Zack setzte sich auf den Stuhl zu meiner Linken, seine Präsens beunruhigte mich. Seine Anwesenheit berührte etwas tief in meinem Inneren, das hatte sie schon immer getan, doch gerade jetzt wo ich es nicht brauchte, spürte ich es umso mehr. Er griff nach meiner Hand und drückte sie. „Wie geht es ihr?" frage er leise. Ich zuckte bloß mit den Schultern, meine Hand löste ich von seiner und schob sie mir unter meinen Oberschenkel.
Ich wollte dass er ging. Er war wie die Nadel zu meiner Seifenblase. Ich wollte nicht dass sie platze, ich wollte mich weiter in ihrer trügerischen Sicherheit wiegen, auch wenn mir klar war es würde später umso mehr schmerzen. Er tat so als wäre nichts gewesen, als hätte ich nicht gerade meine Hand zurückgezogen und ihn abgewiesen.
„Ich hab dir etwas mitgebracht." Ich hörte Geraschel. „Ich hab Caro und Mia unten vorm Krankenhaus getroffen. Caro hat mich gebeten dir in der Cafeteria etwas zu essen zu holen." Wenn das Essen hier drin auch nur halb so scheußlich schmeckte wie der Kaffee dann verzichtete ich lieber. Die letzte feste Nahrung die ich zu mir genommen hatte war mein Geburtstagskuchen gewesen. Gott, es fühlte sich an als wären Jahre vergangen seit diesem Tag.

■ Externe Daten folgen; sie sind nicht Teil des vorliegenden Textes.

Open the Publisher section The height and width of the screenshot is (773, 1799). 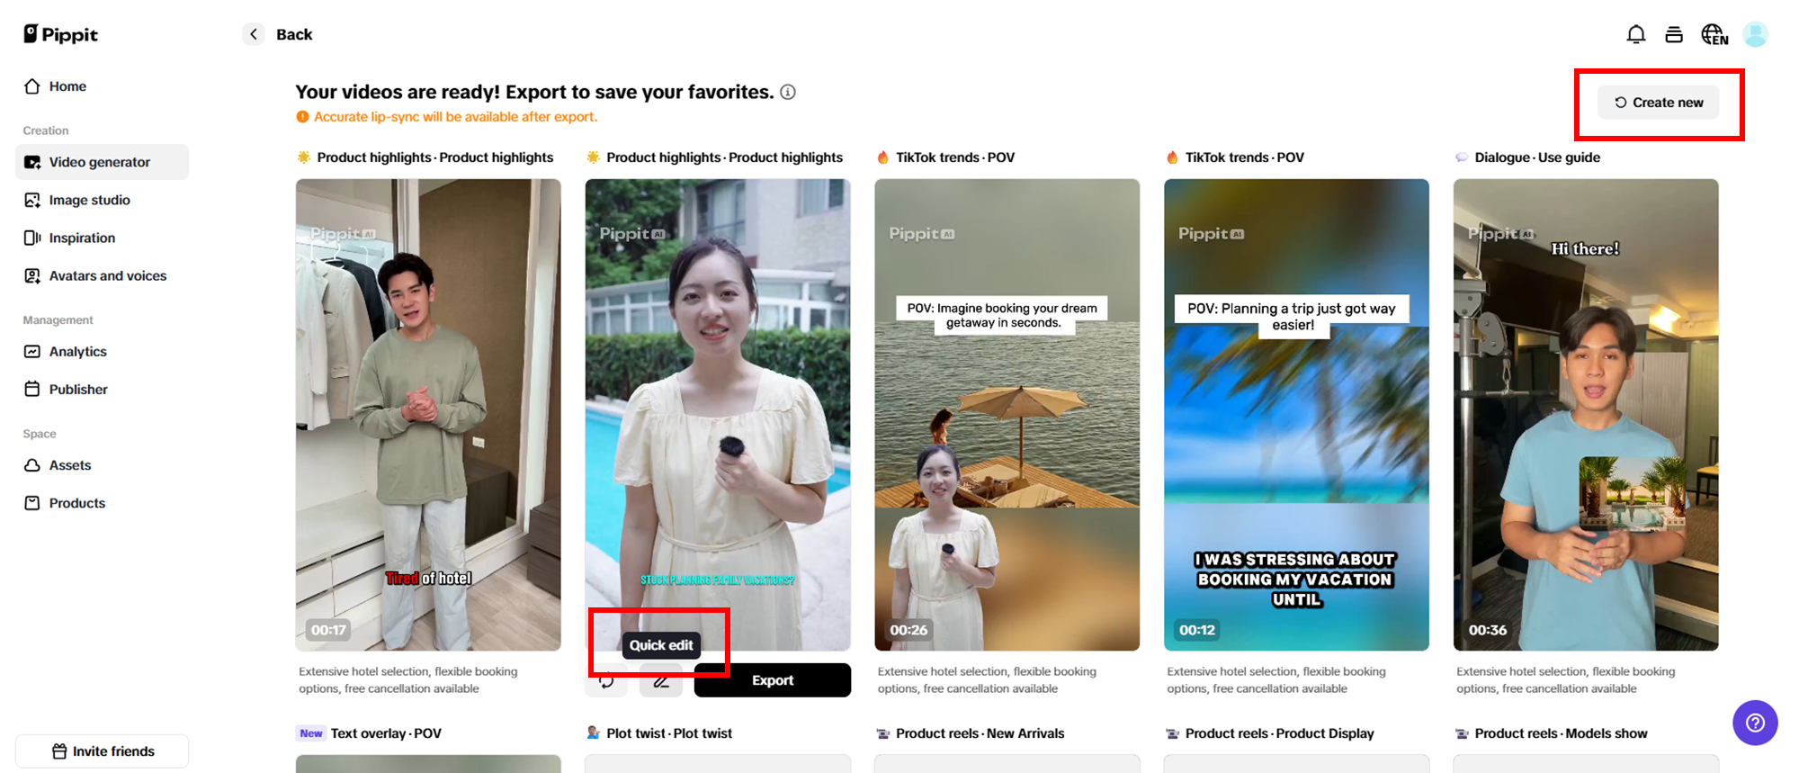pos(78,390)
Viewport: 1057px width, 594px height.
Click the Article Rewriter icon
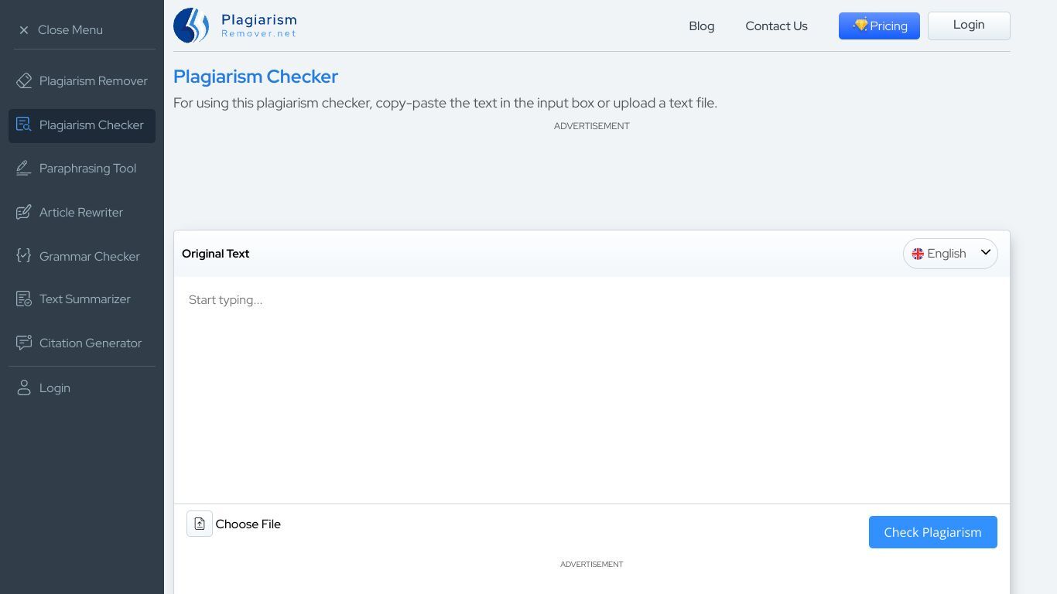(24, 213)
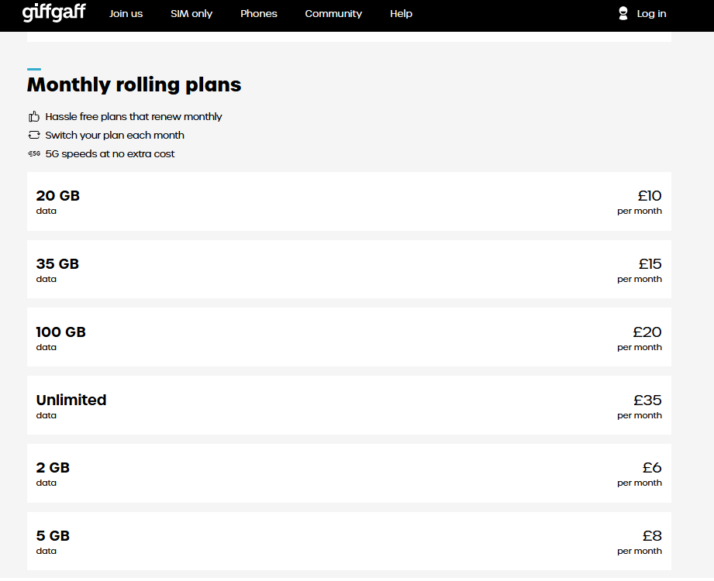Screen dimensions: 714x581
Task: Click the thumbs-up icon by Hassle free plans
Action: (x=34, y=116)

„Hab keinen Hunger." Erwiderte ich leise. Und das stimmte auch, ich hatte wirklich keinen Hunger und auch keinen Durst. Meine Menschlichen Bedürfnisse hatten sich auf eine Minimum gesenkt, naja das oder sie schafften es nicht durch die erstaunlich dicke Haut der Seifenblase zu mir durch zu dringen. Das Einzige das ich runter bekam war das scheußliche Gebräu das sie hier unter dem Namen Kaffee verkauften. Es war zu meinem Lebenselixier geworden, verhinderte sowohl das ich vollkommen austrocknete als auch das ich auf der Stelle umfiel und einschlief.
„Ich leg es dir hier hin. Vielleicht hast du später ja Hunger." Er beugte sich ein klein wenig über mich um die Papiertüte auf dem Nachttischen zu meiner Rechten zu legen, dabei stieg mir sein vertrauten Geruch in die Nase. Alles an ihm war mir so vertraut.